Stories of Standards: "Corcovado (Quiet Nights of Quiet Stars)" - Antonio Carlos Jobim

Jan 4, 2018

Tune in to Jazz with Victor Cooper - weekdays from 6-9 a.m. MT - for Stories of Standards to hear our favorite versions of this song all week long starting Monday, January 8!

Stories of Standards is sponsored by ListenUp - If you love music, you’ll love ListenUp.

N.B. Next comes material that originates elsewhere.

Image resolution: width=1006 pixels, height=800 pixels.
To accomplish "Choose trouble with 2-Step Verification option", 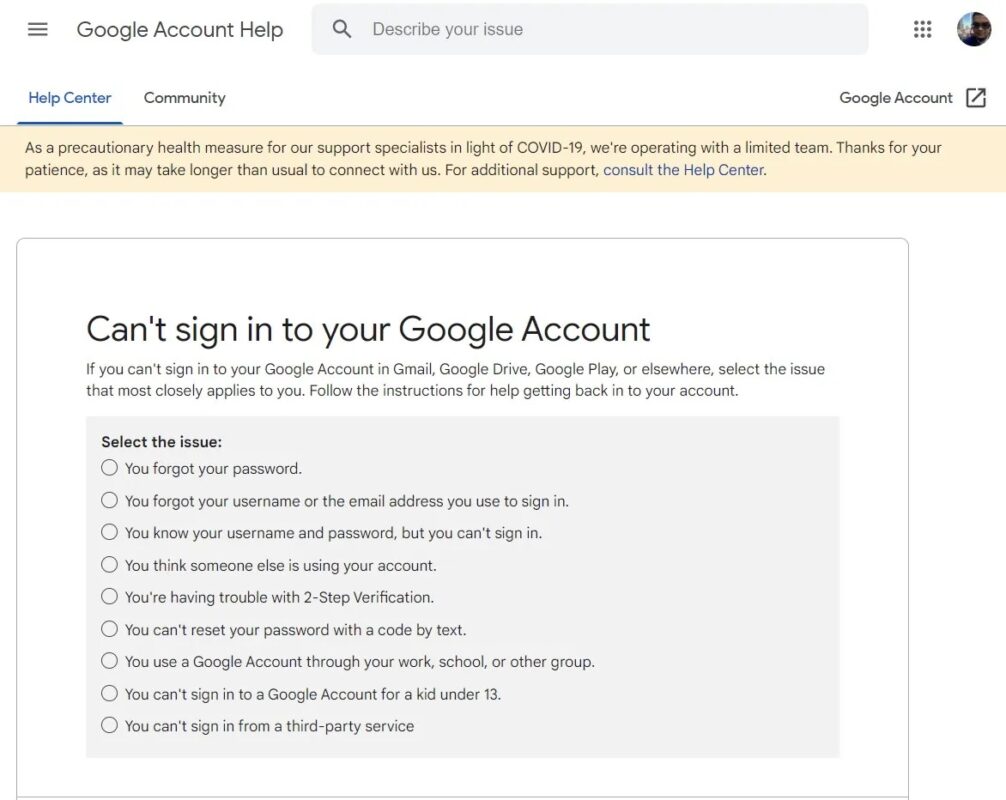I will (x=109, y=597).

“Corcovado (Quiet Nights of Quiet Stars)” was written in 1960 by Antonio Carlos Jobim with Portuguese lyrics. Two years later Gene Lees wrote English lyrics for the song using the title “Quiet Nights of Quiet Stars”, in which form Andy Williams recorded the song. The samba was based on African rhythmic patterns and tones. Composer Carlos Lyra, comparing bossa nova to jazz, said the samba sways side to side, while jazz moves front to back. João Gilberto’s soft flowing vocal tone greatly influenced bossa nova.

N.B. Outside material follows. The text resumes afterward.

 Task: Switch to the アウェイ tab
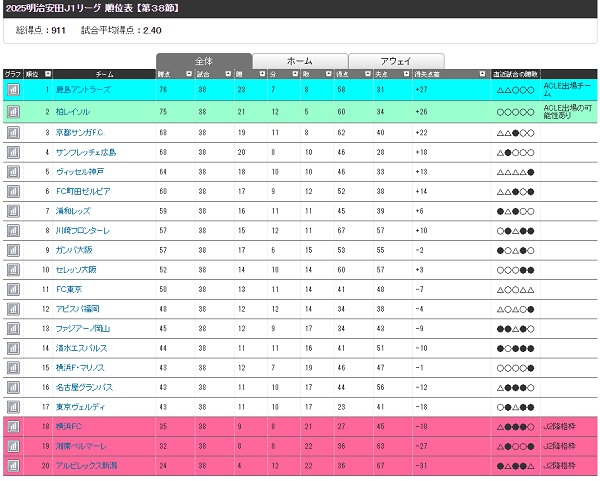pyautogui.click(x=394, y=61)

Antonio Carlos Jobim (1927-1994) came from a prominent family in Rio de Janeiro. In the 1950s Jobim, with poet Vinicius de Maraes and vocalist/guitarist Joaō Gilberto, created the style we now know as bossa nova. Jobim scored the movie “Black Orpheus” which won the 1959 Academy Award and the Golden Globe for Best Foreign Film and the Cannes Film Festival Palme d’Or for director Marcel Camus. In 1962 the recording of Jobim’s “Desafinado” by Stan Getz and Charlie Byrd became a hit in America. Jobim’s 1965 album “Getz/Gilberto” was the first jazz album to win the Grammy Award for Album of the Year. He preferred the studio over touring and in the 1970s focused on Brazilian film and television scores. When bossa nova made a comeback in the mid-1980s he started touring again, and was in New York City when he died of congestive heart failure.

Gene Lees (1928-2010) began writing in his home town of Hamilton, Ontario, Canada. He became music editor for the Louisville Kentucky “Times” in 1955 and went on to edit “Down Beat” magazine from 1959 to 1962, becoming a prominent critic and spokesman for jazz. In addition to writing liner notes he studied composition, piano and guitar and wrote English lyrics for several of Jobim’s songs, translated the poems of Pope John Paul II and wrote several books.  He returned to Canada in the early 1970s where he had a monthly journal “Jazzletter”, which continued after he moved to California, where he died of a stroke in 2010.